In aircraft maneuvers, a roll causes the airplane to rotate around it's horizontal axis. The craft goes in a straight line and simply rotates 360 degrees. In a barrel roll, the airplane not only rotates 360 degrees but also travels in a 360 degree circle in a corkscrew like motion. There is a considerable amount of time that the aircraft flies upside down.
After leaving the airport and flying east toward the flatlands (Colorado Springs is at the foot of Pikes Peak and the Rockies). I climbed to what I considered a safe atltitude above the ground (about 9,000 feet because the ground is over 6,000 ft at the colorado Springs Airport, a long way from sea level which is the starting point for measuring Aircraft altitude), I began to set up to attempt a barrel roll. Everything was fine until I was inverted and starting the next 180 degrees of roll to level flight. The unsecured tow bar struck me in the back of the head.
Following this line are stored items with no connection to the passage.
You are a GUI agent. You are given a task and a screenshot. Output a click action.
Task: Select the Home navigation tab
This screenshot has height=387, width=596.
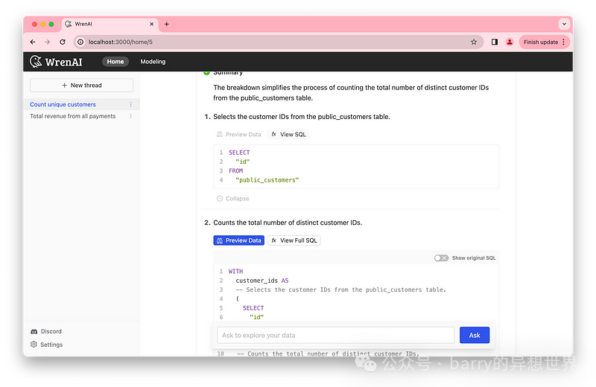115,62
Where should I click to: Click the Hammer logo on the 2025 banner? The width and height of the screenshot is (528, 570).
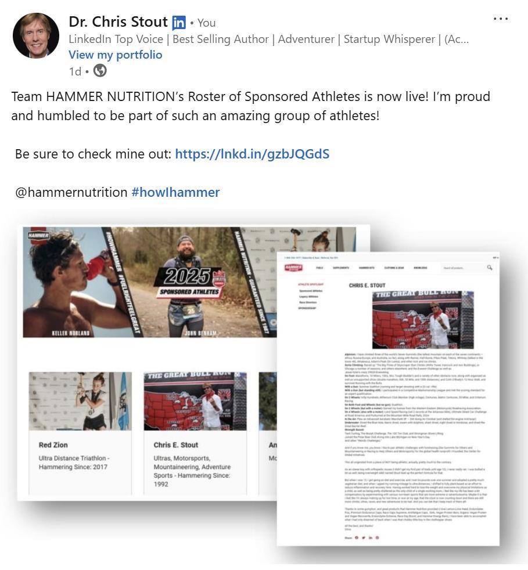click(38, 235)
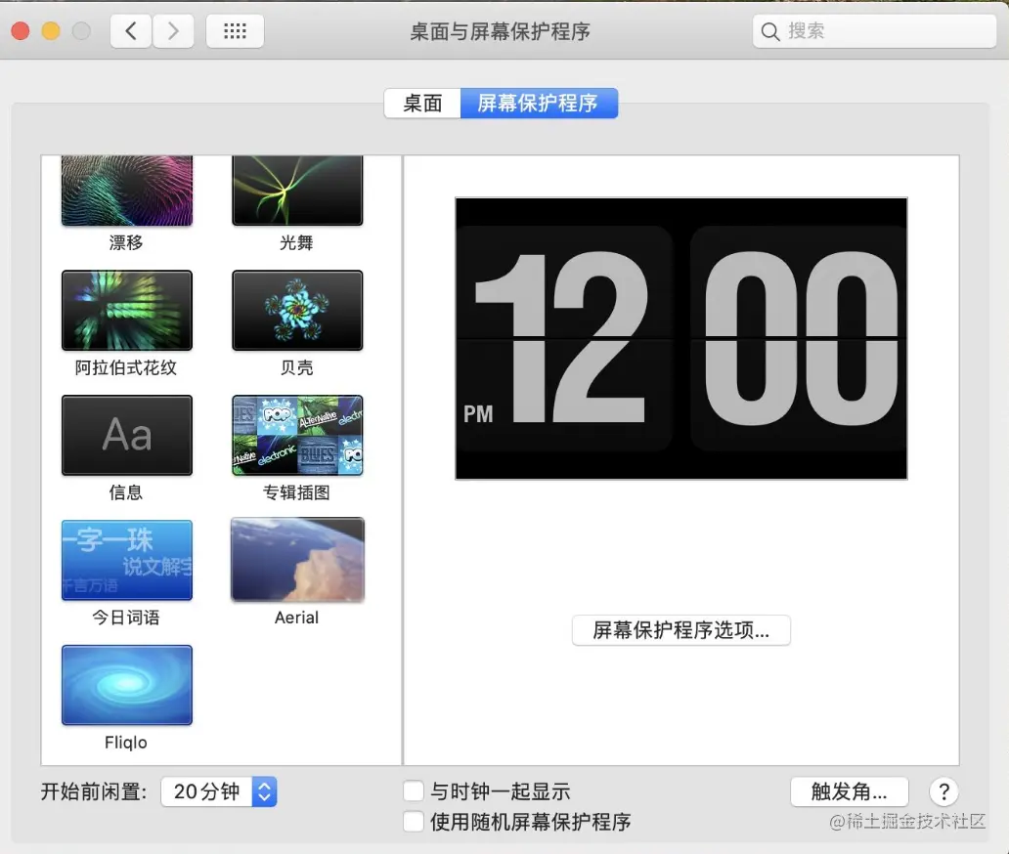Open the Show All preferences grid icon

(x=235, y=30)
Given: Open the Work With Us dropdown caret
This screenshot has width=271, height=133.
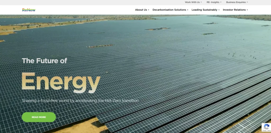Looking at the screenshot, I should point(201,2).
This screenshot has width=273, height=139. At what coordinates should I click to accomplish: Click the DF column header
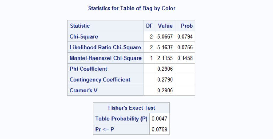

I was stunned, and out of it for a few seconds, in an inverted aircraft approaching a stall and a quite possible inverted spin. I didn't know how to recover from a "normal" spin.
When I came to my senses, the plane was just completing a split "S" at about 200 ft above the ground. A split "S" is half of a loop started from inverted flight. Now in level flight, I reached behind me and fastened the tow bar down, climbed back to 9000ft and successfully completed a barrel roll, my first and last one ever.
Why is this important? It wasn't the only "brain dead" thing I've tried in an airplane. But it is the only one that needed another hand on the controls. There is an old expression, "God is my co-pilot". On that day, I became a passenger and he was the Pilot.